Can Cannes really happen?
Reports last week that the organizers behind the International Festival of Creativity, aka Cannes Lions, are planning to put on an in-person event this year left many an agency executive scratching their heads. For one, who actually feels up to flying these days, especially overseas? For another, it’s not like every agency had a great year financially, holding company or otherwise. Cannes could end up being more akin to a Sun Valley-style small event attracting only the crème de la crème of agency corner offices. Who’s to say if that’s a bad thing or not?
Take off and landing
- IPG’s Initiative landed T-Mobile’s gigantic $2 billion media account, which now includes Sprint’s media business since the two telecoms merged in 2020. The win came mainly out of the hides of Publicis and WPP’s Essence.
- Veteran sales executive Donna Speciale is now running all ad sales for Univision. Speciale, who last oversaw all ad sales for Turner’s properties, was also the longtime head of investment for Mediavest when that shop still existed.
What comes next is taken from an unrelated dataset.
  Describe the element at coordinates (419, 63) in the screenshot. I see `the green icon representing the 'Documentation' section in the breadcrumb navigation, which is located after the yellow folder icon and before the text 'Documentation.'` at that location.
- Publicis meantime took all its out-of-home media buying back in-house, following 27 years of outsourcing it to Posterscope, which is owned by Dentsu. It will be run by Pannie Hopper, who heads OOH at Publicis Media’s PMX trading arm.
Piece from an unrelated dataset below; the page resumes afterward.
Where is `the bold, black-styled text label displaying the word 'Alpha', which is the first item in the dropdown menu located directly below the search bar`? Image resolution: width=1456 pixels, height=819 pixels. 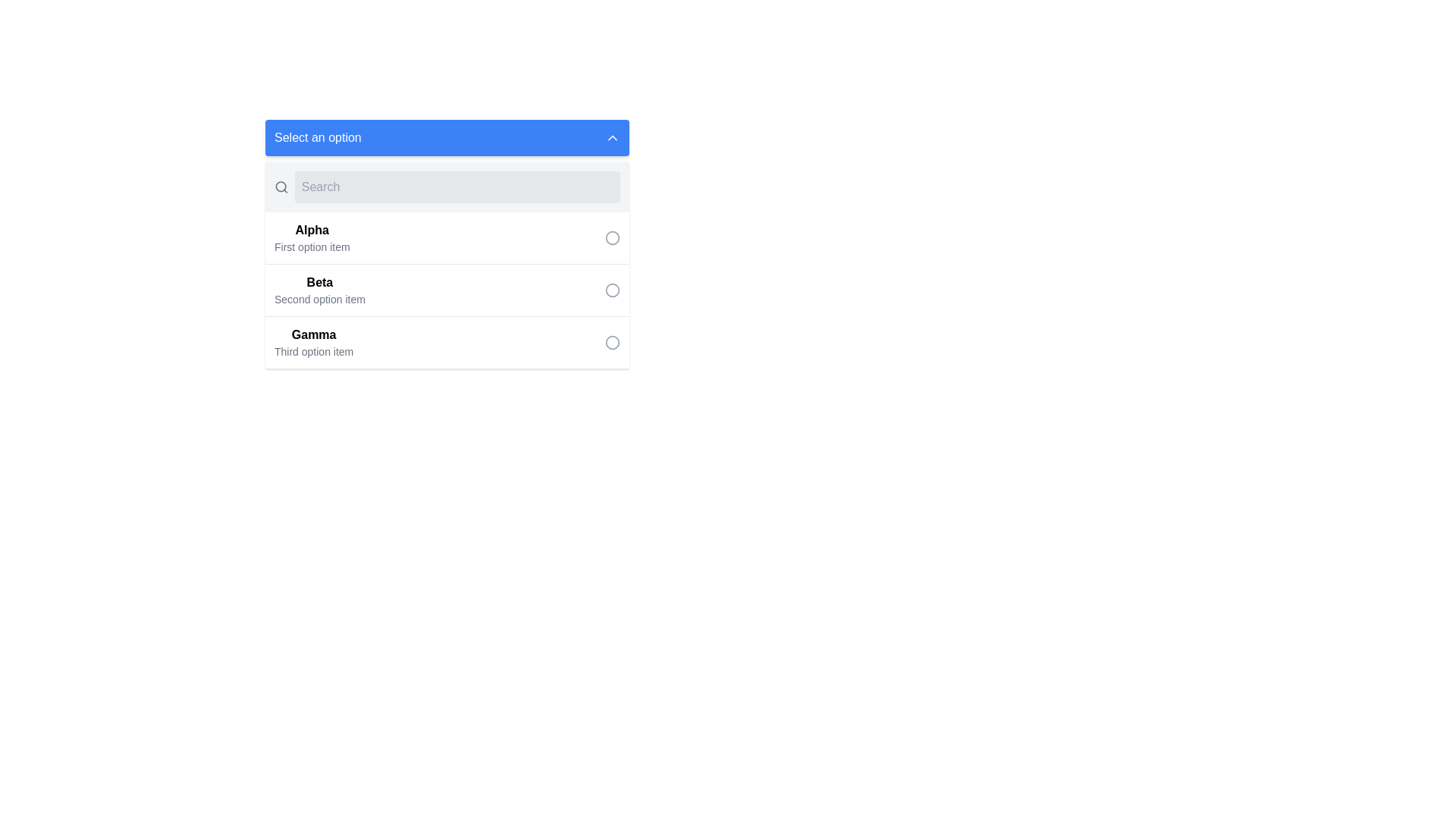
the bold, black-styled text label displaying the word 'Alpha', which is the first item in the dropdown menu located directly below the search bar is located at coordinates (311, 231).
- Meanwhile, Dentsu is merging its Vizeum media operations into the more digitally focused iProspect shop to form a full-service global media agency headed by iProspect chief Amanda Morrissey.
Direct quote
“There were 900,000 podcasting titles in January 2019, and we’re tracking 1.2 to 1.5 million [today]…The biggest challenge I see exist in the podcasting space — there’s not a competent third-party company that’s measuring audiences. We’re using publishers’ first-party data right now to get download information…We came up with an automated tool where we pull our publishers on a regular basis, and we’re able to determine by vertical or genre what the best places to be are for our clients…We also subscribe to Magellan, which is a competitive intelligence tool to help guide some strategy and planning conversations.”
—Lauren Russo, managing partner of audio investment, Horizon Media, on buying podcasting, in an interview with Beet.TV.
Speed reading
—Agency holding companies aren’t exactly at their strongest entering 2021, after such a tumultuous year. Senior news editor Seb Joseph looks at the interest from private equity firms in possibly investing in or acquiring holding companies because it’s a perfect arbitrage opportunity.
—Senior marketing editor Kristina Monllos reports that creative agency Mother is fed up with working with other media agencies that don’t seem to care too much about what they’re doing, and is launching its own media operation, Media by Mother. An ex-WPP exec and an ex-Accenture exec will co-run MbM.
—ClickZ is declaring that the time is right for augmented reality to go mainstream, thanks to advances in AR-enabled smartphones and wearables, and the still-just-over-the-horizon advent of 5G technology. Marketers are expected to jump on the nascent technology as Gen Z grows into a consumer force.
—VaynerMedia founder Gary Vaynerchuk is altruistically taking a break from promoting himself to promoting others, via VaynerTalent, a standalone company that combines talent representation and talent consulting. According to this Entrepreneur story, Vaynerchuk has been mulling the idea for four years.